Ainda, a criação do índice de diversidade pela B3 (IDIVERSA B3) na qualidade de agente indutor de boas práticas e avanços no mercado financeiro. O objetivo desse índice é ser o indicador de desempenho médio das ações dos ativos de empresas listadas que se destacam no critério de diversidade.

Acredito que, assim como eu, caras leitoras e leitores, vocês gostariam de vivenciar a equidade de gênero na prática, especialmente quando refletimos sobre 8 de março. É importante pontuar que transformações profundas e estruturais do coletivo precisam de tempo para se consolidarem em uma sociedade. Cabe a nós, sermos os agentes dessas transformações e reivindicar políticas públicas que assegurem a equidade de gênero.

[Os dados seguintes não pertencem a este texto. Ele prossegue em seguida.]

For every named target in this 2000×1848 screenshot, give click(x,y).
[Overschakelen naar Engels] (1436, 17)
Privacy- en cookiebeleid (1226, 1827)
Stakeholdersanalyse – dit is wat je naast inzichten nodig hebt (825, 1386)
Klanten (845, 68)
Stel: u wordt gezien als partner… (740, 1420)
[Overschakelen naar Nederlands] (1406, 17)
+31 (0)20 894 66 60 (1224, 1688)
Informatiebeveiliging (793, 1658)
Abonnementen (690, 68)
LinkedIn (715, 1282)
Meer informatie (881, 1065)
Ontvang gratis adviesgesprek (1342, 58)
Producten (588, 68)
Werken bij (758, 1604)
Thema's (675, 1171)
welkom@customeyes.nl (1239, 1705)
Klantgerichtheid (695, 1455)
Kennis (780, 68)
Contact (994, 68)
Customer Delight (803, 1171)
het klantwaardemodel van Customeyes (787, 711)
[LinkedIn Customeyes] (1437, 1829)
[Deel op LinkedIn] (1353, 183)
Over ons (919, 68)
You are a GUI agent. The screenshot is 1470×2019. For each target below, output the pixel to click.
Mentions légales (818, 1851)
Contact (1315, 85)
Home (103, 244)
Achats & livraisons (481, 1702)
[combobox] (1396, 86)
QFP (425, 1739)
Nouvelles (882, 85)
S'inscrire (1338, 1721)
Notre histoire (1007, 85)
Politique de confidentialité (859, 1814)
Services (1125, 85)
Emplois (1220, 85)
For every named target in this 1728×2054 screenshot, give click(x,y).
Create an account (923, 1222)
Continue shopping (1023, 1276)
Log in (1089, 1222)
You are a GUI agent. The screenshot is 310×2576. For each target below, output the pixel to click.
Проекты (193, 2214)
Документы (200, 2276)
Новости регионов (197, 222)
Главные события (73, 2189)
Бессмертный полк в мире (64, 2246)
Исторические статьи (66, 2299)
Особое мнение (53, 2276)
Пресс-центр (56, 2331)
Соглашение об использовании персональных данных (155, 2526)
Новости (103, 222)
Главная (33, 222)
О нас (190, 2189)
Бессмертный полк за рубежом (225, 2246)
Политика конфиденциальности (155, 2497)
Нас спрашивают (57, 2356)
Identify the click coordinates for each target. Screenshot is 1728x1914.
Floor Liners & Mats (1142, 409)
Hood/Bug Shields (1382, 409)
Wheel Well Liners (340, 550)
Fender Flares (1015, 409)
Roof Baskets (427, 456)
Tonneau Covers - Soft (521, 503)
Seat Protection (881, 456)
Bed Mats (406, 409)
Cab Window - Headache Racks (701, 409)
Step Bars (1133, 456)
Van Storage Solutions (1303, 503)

De acordo com o relatório do Sebrae[ii] sobre empreendedorismo feminino, as mulheres abrem negócios tanto quanto os homens, têm maior grau de escolaridade, mas ganham menos  e suas empresas fecham mais rápido. Os empreendimentos femininos faturam menos, são menos inovadores, têm lucros menores, pouca diversificação e baixa chance de internacionalização. Além disso, elas pagam taxas de juros mais altas, mesmo sendo mais adimplentes.

Questões sociais

Essas diferenças podem têm suas raízes em questões sociais e culturais. As mulheres dedicam 18% menos horas ao negócio do que os homens, já que cuidam da família e das tarefas domésticas. 76% das mulheres sentem sobrecarga ao tentar equilibrar os cuidados com a família e a empresa, em comparação com 55% dos homens. Mulheres gastam em média 3,1 horas por dia cuidando de familiares e 2,9 horas por dia com afazeres domésticos, enquanto os homens gastam apenas 1,6 horas e 1,5 em média, respectivamente. Cerca de ¼ das mulheres empreendedoras já sofreram preconceito por serem mulheres em seus negócios. Além disso, 42% já presenciaram outra mulher sofrendo preconceito.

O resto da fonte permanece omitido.